══ Brano scelto
Accolse in trionfo Nelson, che aveva riportato sulla squadra francese nell'agosto 1798 una vittoria navale nella rada di Abukir: nel Mediterraneo, a nord est di Alessandria d'Egitto. Ma al ritorno del generale francese Championnet, nel 1799, Napoli fremeva e il re fuggì in Sicilia. Napoli dal 15 al 20 gennaio versò in orrore e in lutto: si disse repubblica partenopea, ma fu ruina e caos!
..... Napoli per reazione è saccheggiata, è alla mercè della plebaglia, e le terre del regno sono percosse e taglieggiate da bande di briganti e di forsennati, a cui prendono parte sbirri, frati e preti, dei quali nelle Calabrie è a capo il cardinale Ruffo.
I repubblicani, i loro più gloriosi esponenti, pagano con la vita il grido di libertà: così tra il fiore di persone onorate e coraggiose; Mario Pagano (di Brienza, Basilicata), Domenico Cirillo, Gabriele Manthonè, Eleonora Pimentel, Francesco Conforti, Francesco Caracciolo e il Conte Ruvo.
Ferdinando IV premiò i capi delle crudeli masnade, da Palermo.
La pace Lunéville (febbraio 1801) gettò lo sgomento nella corte di Napoli, che vedendo avvicinarsi le armi del generale Gioacchino Murat, venne a patti segreti e mantenne a sue spese, finché durava la guerra tra Francia, Inghilterra e Turchia, quindicimila Francesi in alcune guarnigioni del litorale del Regno.
La giornata di Austerliz (2 dicembre 1805) ruppe d'un colpo il piano di Ferdinando IV, che si disponeva con ventimila soldati, tra Russi e Inglesi ed altrettanti Napoletani, a cacciare i Francesi dalle Marche e rimandarli sino al Po.
Napoleone proclamò decaduti i Borboni; mandò suo fratello Giuseppe col generale Messena a capo di quarantaduemila uomini per conquistare il Napoletano. Il Re fuggì di nuovo a Palermo con la sua famiglia e la corte: nel gennaio 1806.
Giuseppe (1) ebbe con sè a Napoli i repubblicani, gli uomini di studio e di cultura e la borghesia: i Francesi rappresentavano, in fondo, ogni forma civile, se non la migliore libertà; mentre i Borboni, dalla cui parte rimasero il clero per i privilegi e la plebe per le feste e la esenzione da ogni contributo materiale, ricordavano tristamente l'oppressione feudale con tutti gli orrori di ordinamenti medioevali.
«Del resto, la fiducia, che la parte eletta di Napoli poneva nel nuovo re, pare legittima. Giuseppe aveva fama di bontà e di mitezza. Amante degli studi letterari e del queto vivere, più che delle armi, era un filosofo amico dell'umanità; ma devoto al fratello, obbediente e bramoso di piacergli più che giovare al suo popolo, parve poi bastante all'ufficio di antico re e minore al carico di re nuovo. Pure con lui Napoli ebbe tosto ordinamenti e leggi alla francese, che migliorarono lo stato civile e morale del regno (2)».
════
▶ [Problema posto a] Secondo il brano scelto, chi era a capo delle bande nelle Calabrie?
══ Materiale di partenza
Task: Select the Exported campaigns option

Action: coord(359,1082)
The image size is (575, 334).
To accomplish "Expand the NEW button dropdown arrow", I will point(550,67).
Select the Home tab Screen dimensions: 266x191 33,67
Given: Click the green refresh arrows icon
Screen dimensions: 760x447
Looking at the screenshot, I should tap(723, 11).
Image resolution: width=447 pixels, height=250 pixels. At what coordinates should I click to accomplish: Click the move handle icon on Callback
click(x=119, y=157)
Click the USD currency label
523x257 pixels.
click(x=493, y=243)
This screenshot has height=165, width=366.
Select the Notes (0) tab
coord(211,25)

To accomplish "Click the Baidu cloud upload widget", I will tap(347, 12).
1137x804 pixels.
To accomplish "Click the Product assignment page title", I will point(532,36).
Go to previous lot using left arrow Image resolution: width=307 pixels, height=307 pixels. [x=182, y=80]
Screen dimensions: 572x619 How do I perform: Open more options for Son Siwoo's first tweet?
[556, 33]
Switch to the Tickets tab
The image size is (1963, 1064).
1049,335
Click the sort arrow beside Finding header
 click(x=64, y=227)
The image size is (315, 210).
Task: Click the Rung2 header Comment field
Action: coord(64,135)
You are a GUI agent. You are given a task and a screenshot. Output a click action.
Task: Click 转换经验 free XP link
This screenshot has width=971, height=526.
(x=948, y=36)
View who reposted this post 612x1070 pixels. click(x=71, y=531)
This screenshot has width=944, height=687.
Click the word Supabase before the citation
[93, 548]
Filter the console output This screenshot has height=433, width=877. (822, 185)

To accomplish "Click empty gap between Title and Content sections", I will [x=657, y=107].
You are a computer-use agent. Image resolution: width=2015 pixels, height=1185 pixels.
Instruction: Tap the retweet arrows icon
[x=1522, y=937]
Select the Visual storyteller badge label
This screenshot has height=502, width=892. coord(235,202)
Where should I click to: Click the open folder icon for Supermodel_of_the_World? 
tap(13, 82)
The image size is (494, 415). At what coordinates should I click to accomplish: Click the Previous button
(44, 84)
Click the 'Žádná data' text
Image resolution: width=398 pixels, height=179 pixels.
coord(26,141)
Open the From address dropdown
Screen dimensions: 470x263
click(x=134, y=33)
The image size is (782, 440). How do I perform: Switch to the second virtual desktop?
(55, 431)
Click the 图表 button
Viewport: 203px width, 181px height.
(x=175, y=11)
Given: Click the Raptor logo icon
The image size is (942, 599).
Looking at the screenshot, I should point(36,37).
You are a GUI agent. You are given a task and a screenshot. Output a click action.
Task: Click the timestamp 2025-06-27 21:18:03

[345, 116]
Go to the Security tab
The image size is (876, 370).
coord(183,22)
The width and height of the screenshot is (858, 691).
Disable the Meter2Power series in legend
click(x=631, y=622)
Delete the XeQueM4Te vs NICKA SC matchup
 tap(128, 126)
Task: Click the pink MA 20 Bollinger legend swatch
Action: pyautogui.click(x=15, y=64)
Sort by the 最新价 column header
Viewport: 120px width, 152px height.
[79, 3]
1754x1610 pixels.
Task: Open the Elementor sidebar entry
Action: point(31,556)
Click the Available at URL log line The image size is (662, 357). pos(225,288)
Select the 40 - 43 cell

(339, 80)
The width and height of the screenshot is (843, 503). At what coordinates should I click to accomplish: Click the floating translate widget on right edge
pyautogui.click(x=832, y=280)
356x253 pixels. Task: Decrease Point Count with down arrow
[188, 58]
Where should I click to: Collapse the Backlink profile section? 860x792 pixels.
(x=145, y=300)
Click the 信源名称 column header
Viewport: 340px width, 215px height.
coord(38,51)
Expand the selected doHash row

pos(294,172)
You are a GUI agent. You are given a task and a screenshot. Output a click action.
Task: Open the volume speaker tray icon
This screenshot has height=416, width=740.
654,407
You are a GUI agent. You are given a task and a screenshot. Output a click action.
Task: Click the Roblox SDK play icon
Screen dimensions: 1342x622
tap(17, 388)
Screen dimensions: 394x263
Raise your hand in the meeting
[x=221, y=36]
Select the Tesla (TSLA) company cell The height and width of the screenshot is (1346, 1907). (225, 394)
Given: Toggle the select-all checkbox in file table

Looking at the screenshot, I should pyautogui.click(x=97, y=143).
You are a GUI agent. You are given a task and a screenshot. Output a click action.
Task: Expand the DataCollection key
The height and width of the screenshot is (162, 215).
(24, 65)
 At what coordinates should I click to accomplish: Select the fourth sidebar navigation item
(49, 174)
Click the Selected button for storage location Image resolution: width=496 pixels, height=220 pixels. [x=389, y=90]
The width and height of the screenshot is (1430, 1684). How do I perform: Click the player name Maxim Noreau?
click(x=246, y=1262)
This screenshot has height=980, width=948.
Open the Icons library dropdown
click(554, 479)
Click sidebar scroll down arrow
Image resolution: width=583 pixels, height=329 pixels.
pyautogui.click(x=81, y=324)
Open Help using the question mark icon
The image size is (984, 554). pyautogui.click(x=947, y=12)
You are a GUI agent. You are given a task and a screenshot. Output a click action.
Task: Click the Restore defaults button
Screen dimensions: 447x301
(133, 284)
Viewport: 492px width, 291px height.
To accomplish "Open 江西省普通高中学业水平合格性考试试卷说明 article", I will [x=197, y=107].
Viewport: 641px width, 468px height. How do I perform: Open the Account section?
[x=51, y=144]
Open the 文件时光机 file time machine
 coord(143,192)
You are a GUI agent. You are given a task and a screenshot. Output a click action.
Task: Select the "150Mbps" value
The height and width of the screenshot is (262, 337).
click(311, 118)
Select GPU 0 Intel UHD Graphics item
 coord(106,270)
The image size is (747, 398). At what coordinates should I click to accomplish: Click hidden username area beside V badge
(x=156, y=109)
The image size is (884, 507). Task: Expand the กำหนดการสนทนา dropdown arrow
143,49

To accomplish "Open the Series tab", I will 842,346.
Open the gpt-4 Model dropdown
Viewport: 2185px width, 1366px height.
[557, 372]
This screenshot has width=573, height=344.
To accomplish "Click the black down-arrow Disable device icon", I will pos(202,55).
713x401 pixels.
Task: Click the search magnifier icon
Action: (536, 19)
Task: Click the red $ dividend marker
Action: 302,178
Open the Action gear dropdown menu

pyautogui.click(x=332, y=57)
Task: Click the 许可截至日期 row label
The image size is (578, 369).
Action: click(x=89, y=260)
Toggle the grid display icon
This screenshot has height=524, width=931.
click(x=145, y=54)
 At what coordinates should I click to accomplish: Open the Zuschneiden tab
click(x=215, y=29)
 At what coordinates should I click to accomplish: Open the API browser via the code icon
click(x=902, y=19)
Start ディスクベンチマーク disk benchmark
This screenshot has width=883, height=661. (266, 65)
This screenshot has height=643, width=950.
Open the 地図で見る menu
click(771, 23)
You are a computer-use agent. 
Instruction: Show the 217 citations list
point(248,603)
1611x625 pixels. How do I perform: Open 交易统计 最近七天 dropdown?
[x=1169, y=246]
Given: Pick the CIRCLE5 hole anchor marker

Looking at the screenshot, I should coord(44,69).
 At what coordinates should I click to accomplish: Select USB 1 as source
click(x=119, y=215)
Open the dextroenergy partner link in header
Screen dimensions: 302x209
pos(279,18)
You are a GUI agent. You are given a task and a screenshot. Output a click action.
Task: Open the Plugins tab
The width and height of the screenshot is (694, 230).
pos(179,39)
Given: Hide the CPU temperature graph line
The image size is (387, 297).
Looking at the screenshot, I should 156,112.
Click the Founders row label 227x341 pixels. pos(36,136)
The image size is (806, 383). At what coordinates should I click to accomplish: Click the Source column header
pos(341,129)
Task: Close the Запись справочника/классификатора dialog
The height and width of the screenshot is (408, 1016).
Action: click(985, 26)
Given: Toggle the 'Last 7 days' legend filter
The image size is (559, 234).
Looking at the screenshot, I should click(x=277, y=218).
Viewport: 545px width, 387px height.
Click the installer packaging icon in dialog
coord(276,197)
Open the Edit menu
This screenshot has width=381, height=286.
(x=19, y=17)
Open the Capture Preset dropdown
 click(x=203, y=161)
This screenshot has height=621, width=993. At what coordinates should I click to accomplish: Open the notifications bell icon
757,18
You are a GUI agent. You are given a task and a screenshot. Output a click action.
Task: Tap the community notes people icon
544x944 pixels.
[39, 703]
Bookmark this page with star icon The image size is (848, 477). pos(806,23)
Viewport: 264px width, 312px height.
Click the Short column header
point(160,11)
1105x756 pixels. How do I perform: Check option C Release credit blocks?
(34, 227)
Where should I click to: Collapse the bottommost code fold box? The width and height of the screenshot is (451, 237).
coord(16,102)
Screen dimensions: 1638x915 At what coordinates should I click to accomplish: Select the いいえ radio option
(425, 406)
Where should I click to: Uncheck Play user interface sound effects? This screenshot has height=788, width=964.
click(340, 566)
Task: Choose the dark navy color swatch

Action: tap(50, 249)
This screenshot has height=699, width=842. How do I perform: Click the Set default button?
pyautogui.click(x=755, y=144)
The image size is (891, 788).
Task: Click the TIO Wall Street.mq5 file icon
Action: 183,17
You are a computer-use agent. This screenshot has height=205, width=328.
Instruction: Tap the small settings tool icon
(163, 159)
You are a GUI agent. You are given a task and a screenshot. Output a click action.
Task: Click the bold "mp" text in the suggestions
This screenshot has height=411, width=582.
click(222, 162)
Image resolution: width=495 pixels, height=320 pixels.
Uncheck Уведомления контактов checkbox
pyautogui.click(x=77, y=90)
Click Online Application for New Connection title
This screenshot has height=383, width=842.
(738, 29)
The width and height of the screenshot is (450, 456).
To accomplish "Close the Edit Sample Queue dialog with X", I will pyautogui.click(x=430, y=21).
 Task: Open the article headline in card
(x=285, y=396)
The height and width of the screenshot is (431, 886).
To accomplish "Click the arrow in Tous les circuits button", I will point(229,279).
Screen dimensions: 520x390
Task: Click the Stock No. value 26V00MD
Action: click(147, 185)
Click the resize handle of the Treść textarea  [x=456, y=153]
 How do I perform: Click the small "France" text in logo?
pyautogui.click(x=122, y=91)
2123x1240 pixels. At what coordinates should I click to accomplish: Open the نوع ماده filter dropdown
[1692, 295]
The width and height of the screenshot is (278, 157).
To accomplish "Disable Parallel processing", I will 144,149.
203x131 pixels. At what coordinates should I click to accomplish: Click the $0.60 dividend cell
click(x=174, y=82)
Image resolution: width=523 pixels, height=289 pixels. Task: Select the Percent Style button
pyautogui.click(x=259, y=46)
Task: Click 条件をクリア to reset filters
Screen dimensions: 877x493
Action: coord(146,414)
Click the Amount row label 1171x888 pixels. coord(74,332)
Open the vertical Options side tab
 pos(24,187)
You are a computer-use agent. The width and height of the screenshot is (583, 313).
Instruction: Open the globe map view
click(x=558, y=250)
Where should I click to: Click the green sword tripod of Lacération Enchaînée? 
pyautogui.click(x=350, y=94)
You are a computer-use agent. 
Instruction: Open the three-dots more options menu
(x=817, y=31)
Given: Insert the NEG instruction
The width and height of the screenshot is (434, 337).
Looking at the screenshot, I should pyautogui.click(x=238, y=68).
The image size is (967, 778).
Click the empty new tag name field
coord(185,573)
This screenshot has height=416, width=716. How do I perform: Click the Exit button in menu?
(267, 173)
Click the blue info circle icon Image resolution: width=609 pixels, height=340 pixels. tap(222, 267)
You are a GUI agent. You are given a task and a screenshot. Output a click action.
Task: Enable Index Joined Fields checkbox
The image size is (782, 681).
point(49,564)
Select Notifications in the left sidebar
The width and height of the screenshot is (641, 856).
════
▶ [Problema posto b] Nelle righe, riscrivi il tratto che comincia con la riga contenente "Open the 文件时光机 file time machine" e si chiude con quella contenente "pyautogui.click(x=332, y=57)", cambiando "Select" in "Choose" e lasciando invariato tutto il resto.

▶ [Risposta finale a] Il cardinale Ruffo.

▶ [Risposta finale b]
Open the 文件时光机 file time machine
 coord(143,192)
You are a GUI agent. You are given a task and a screenshot. Output a click action.
Task: Choose the "150Mbps" value
The height and width of the screenshot is (262, 337).
click(311, 118)
Choose GPU 0 Intel UHD Graphics item
 coord(106,270)
The image size is (747, 398). At what coordinates should I click to accomplish: Click hidden username area beside V badge
(x=156, y=109)
The image size is (884, 507). Task: Expand the กำหนดการสนทนา dropdown arrow
143,49

To accomplish "Open the Series tab", I will 842,346.
Open the gpt-4 Model dropdown
Viewport: 2185px width, 1366px height.
[557, 372]
This screenshot has width=573, height=344.
To accomplish "Click the black down-arrow Disable device icon", I will pos(202,55).
713x401 pixels.
Task: Click the search magnifier icon
Action: (536, 19)
Task: Click the red $ dividend marker
Action: 302,178
Open the Action gear dropdown menu

pyautogui.click(x=332, y=57)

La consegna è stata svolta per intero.